__Exercise aim__
Please return exactly the line that contains "The width and" and every line after it, through the last line of the records below, with no pictures.

Screenshot grounding data:
---

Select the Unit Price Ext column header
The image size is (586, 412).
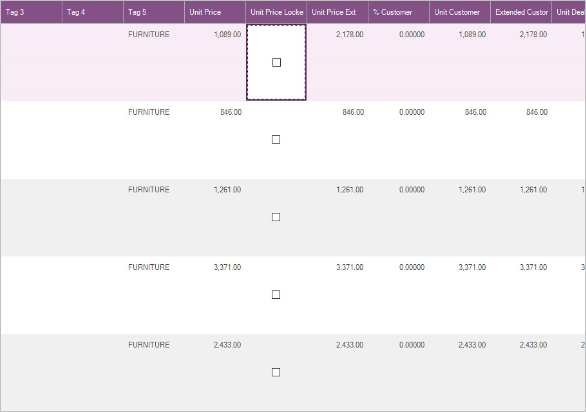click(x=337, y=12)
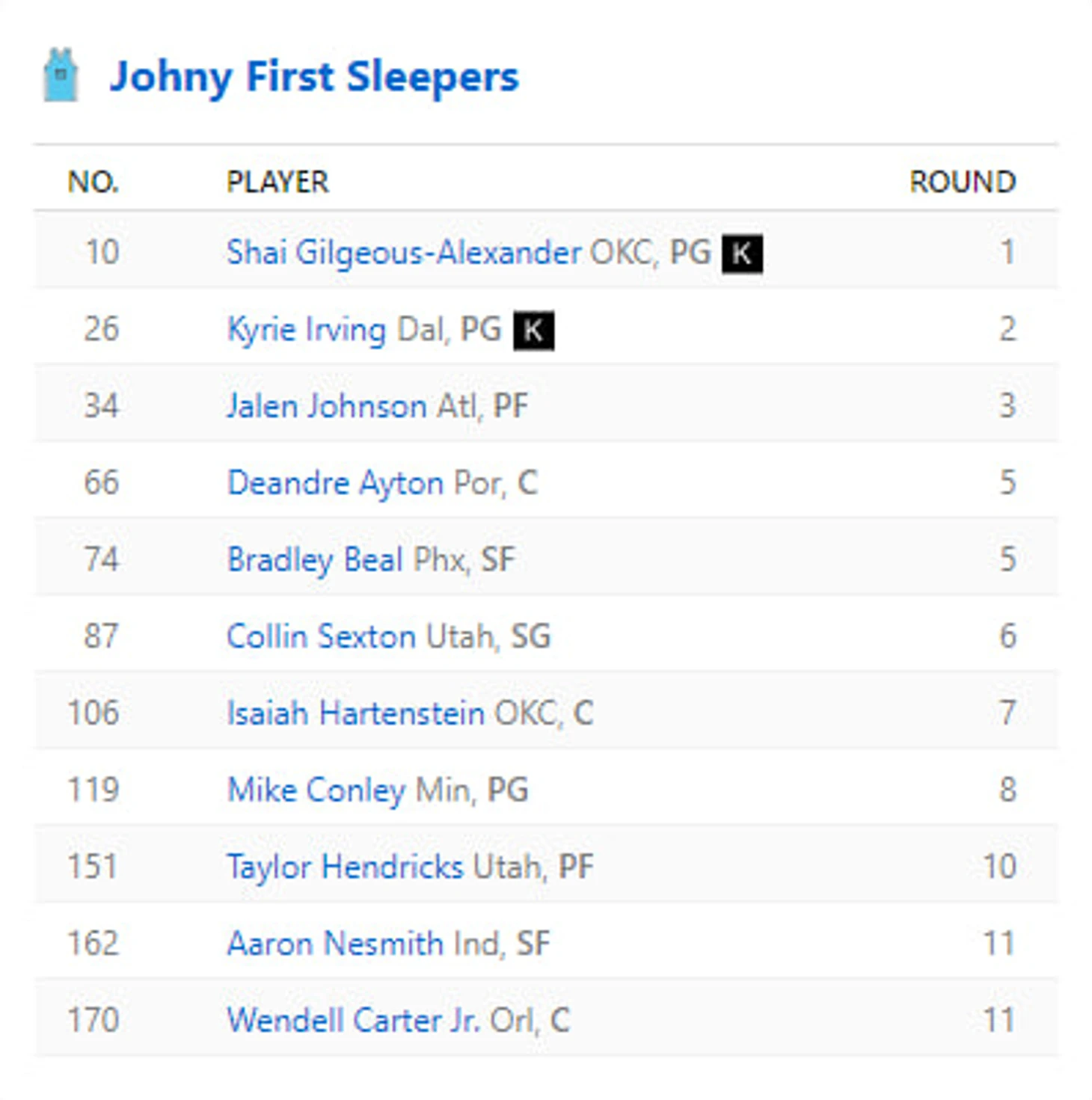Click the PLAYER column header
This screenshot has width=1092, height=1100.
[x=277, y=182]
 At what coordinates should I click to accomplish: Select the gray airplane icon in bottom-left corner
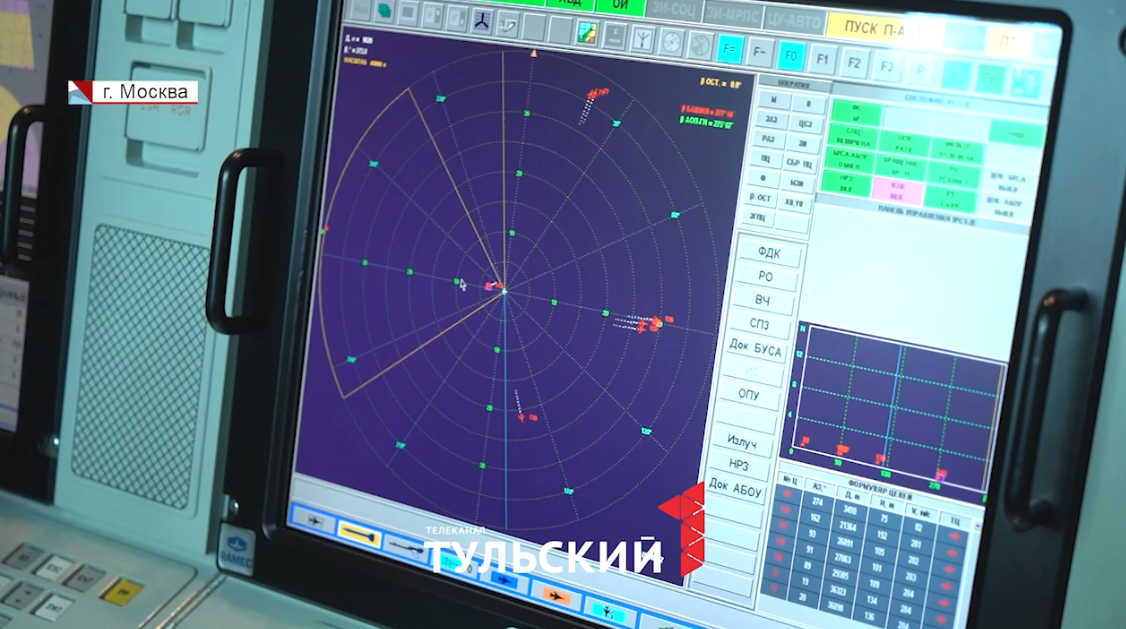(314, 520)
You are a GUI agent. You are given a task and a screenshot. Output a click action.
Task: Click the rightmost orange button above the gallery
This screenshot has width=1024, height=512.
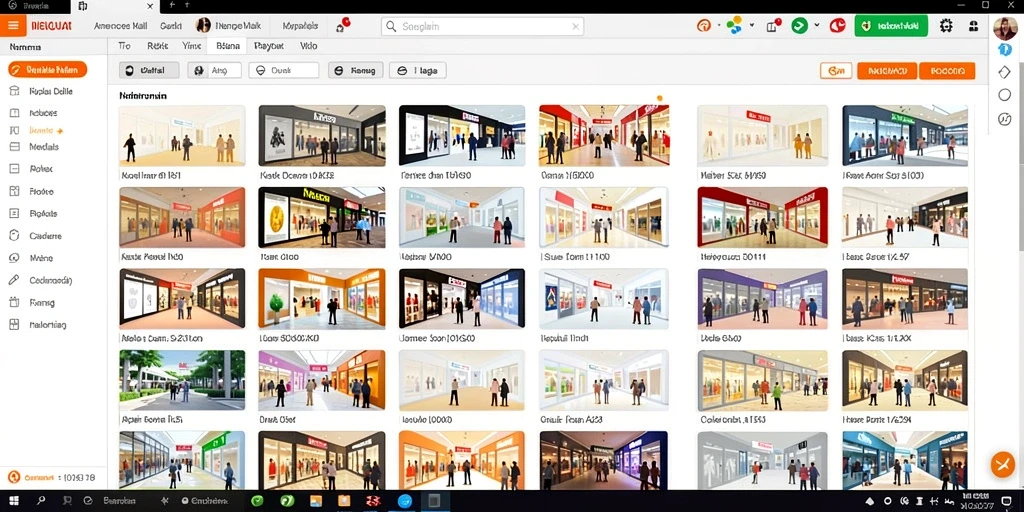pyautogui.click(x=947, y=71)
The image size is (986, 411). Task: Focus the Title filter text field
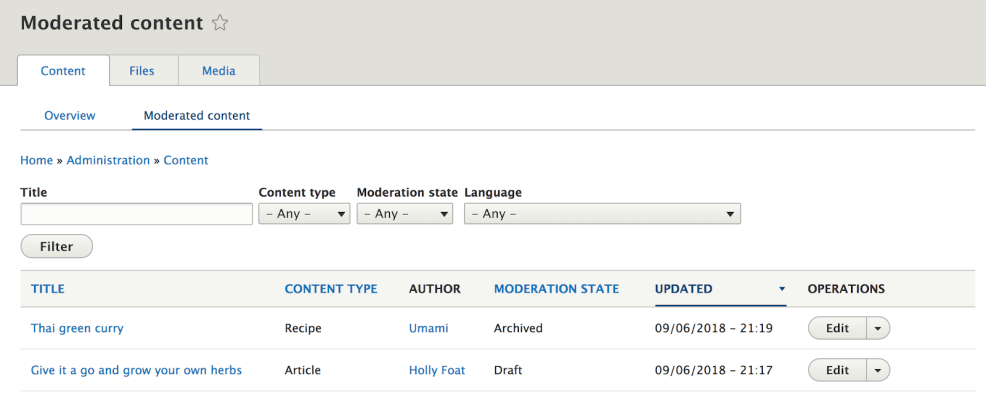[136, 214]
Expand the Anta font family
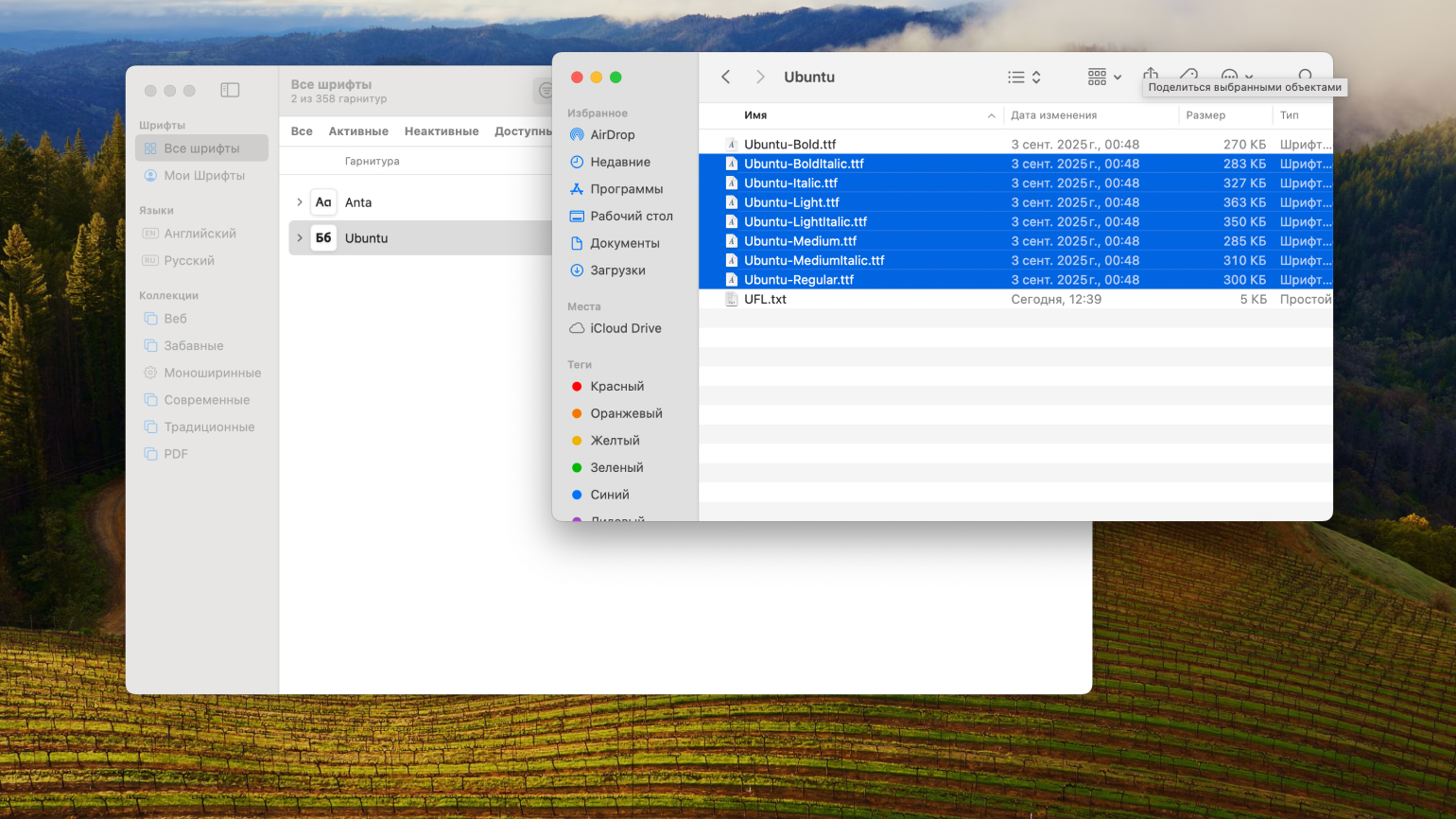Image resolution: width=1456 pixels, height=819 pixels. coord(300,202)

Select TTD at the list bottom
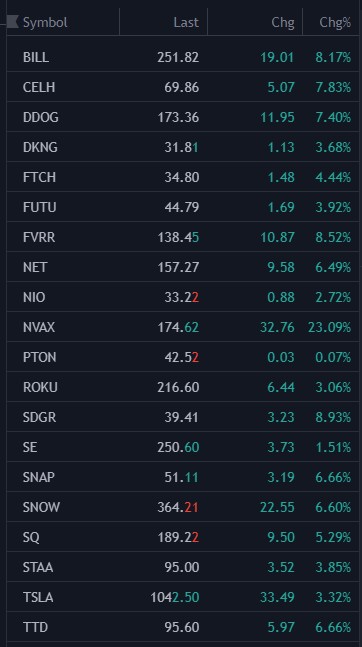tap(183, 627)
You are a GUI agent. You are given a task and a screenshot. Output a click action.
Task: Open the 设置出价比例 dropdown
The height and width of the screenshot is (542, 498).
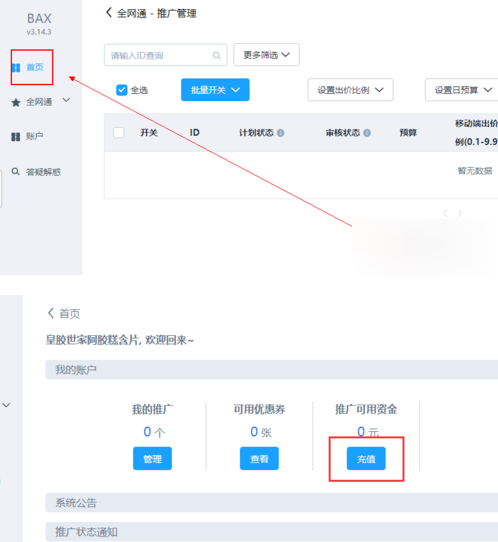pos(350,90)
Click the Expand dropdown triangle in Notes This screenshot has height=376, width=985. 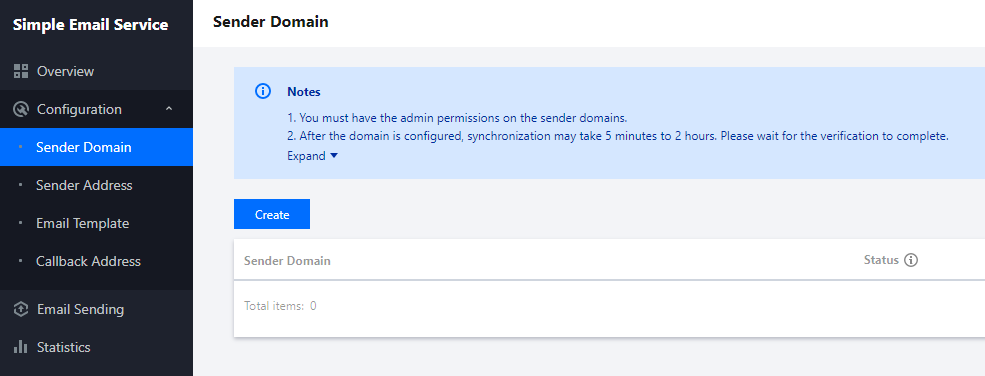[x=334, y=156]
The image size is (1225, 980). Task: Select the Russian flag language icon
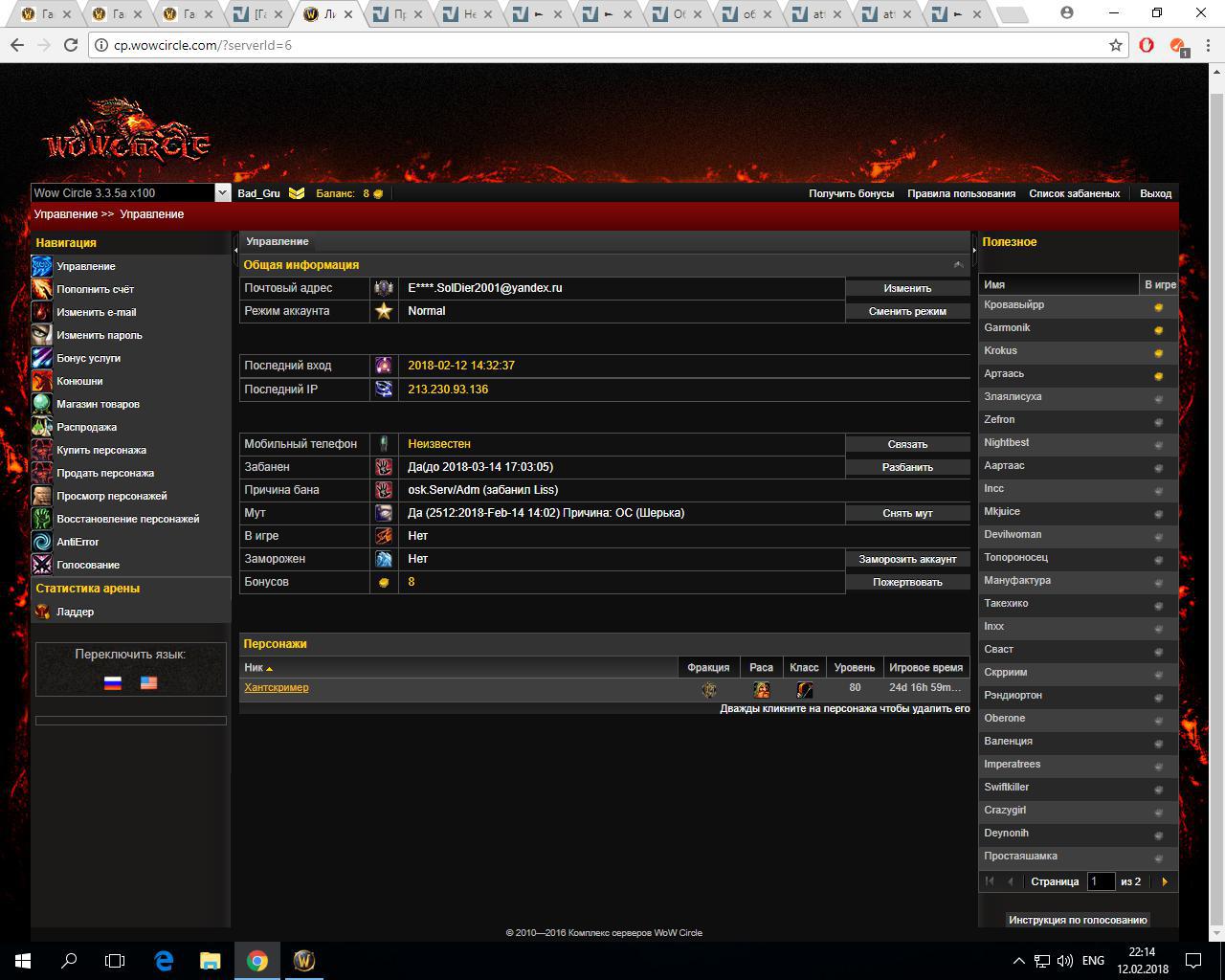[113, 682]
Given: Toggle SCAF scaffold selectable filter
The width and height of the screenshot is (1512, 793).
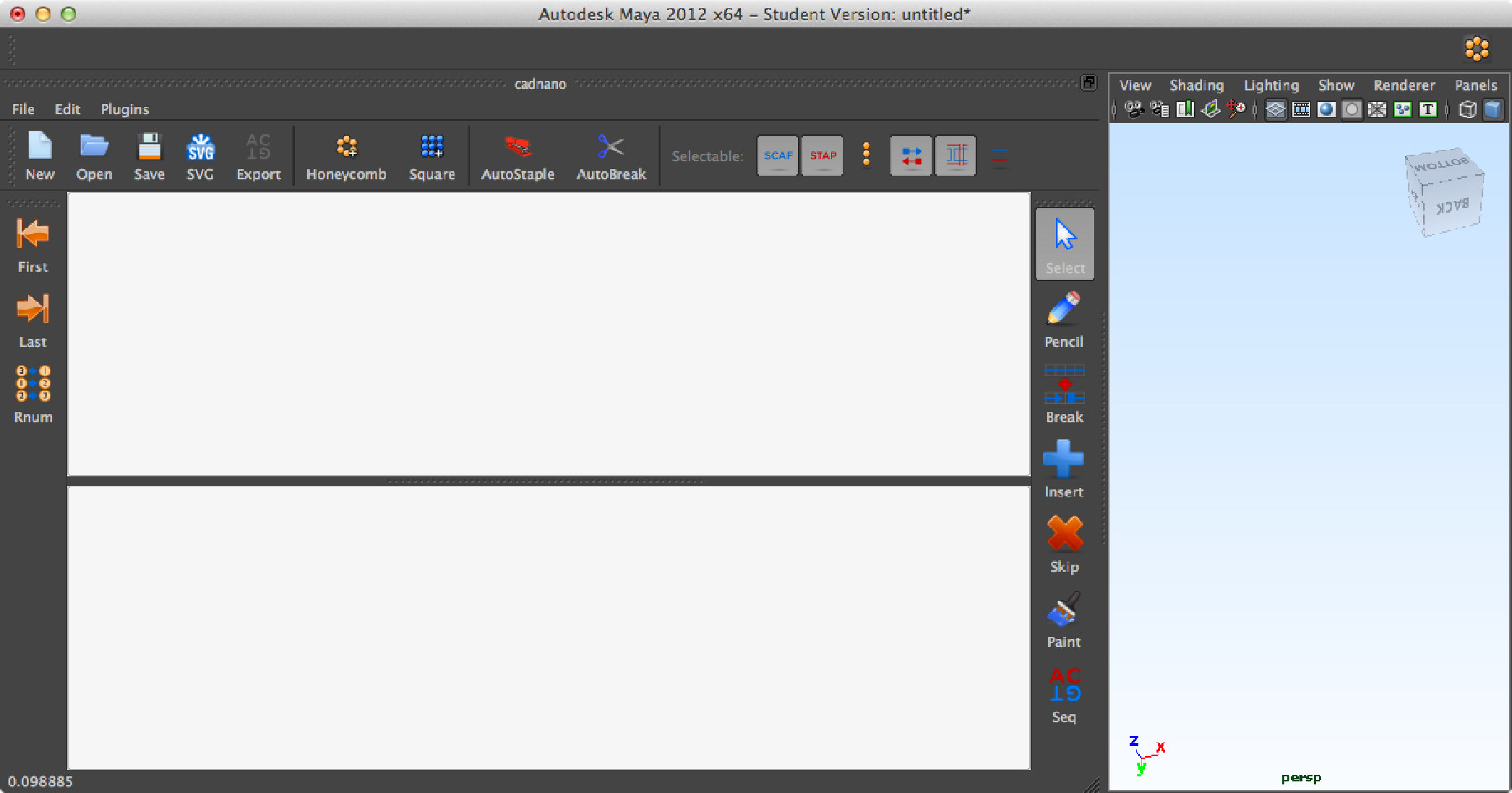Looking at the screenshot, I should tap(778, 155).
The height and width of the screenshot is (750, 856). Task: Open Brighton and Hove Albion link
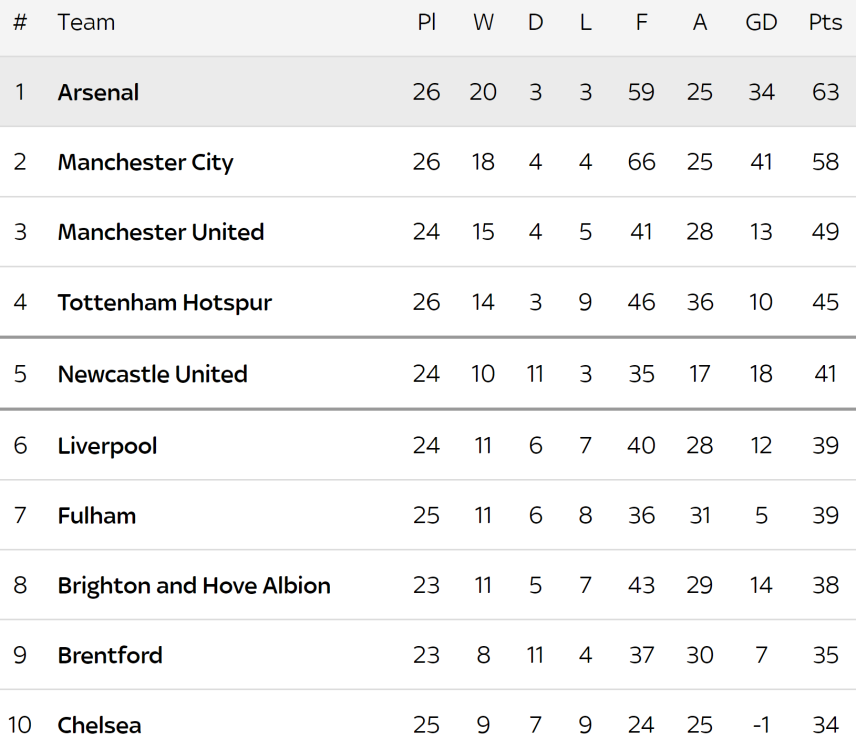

---

__Solved problem__
The width and height of the screenshot is (1512, 793).
Looking at the screenshot, I should tap(778, 155).
The height and width of the screenshot is (750, 856). Task: Open Brighton and Hove Albion link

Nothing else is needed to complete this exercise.